24日に由利工(秋田)が日大三(東京)に0-5、膳所(滋賀)が日本航空石川に0-10でそれぞれ完封負けを喫し、この日、伊万里(佐賀)が大阪桐蔭に2-14で大敗。21世紀枠で選ばれた3校は、2年連続で0勝に終わった。
伊万里-大阪桐蔭戦、0-14で迎えた8回表、レフトオーバーのタイムリー安打で3チーム中、最初の1点を刻んだ伊万里の末吉竜也はこう胸を張る。
「21世紀枠はそれまで1点も取れてなかったので、自分たちは絶対に1点取ろうと話していた。最後まであきらめない野球を見せられたことは自信になった」
昨年も3チームのうち、不来方が3-12、多治見が0-21と大敗。あまりに実力差があり、打球スピードの違い等を考えると危険ではないかとさえ思えた。

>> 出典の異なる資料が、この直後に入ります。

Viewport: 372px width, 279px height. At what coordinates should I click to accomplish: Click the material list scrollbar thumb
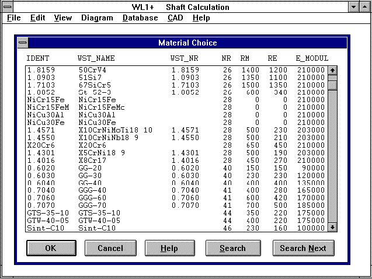tap(332, 85)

もちろん21世紀枠は、単純に「勝てるチーム」を選んでいるわけではない。とはいえ、21世紀枠の存在意義が、改めて問われる結果となった。
膳所のデータに基づく大胆な守備戦術。
0-10と、点数上は完敗に終わった膳所の上品充朗監督は、こう胸の内を明かす。
「正直、怖いんです。こうして選んでいただいたのに、ゲームを壊してしまって、この枠自体がどうなのかと言われることが。でも選手には、大敗したとしても選んだ理由を出そうと。2ケタ失点で終わりましたけど、評価してもらったものは出せたと思います」
膳所の売りは、相手打者のデータ分析による、野手の大胆なポジショニングだった。序盤3イニングスはそれが奏功し、0点に抑えた。日本航空石川の中村隆監督も、こう舌を巻いた。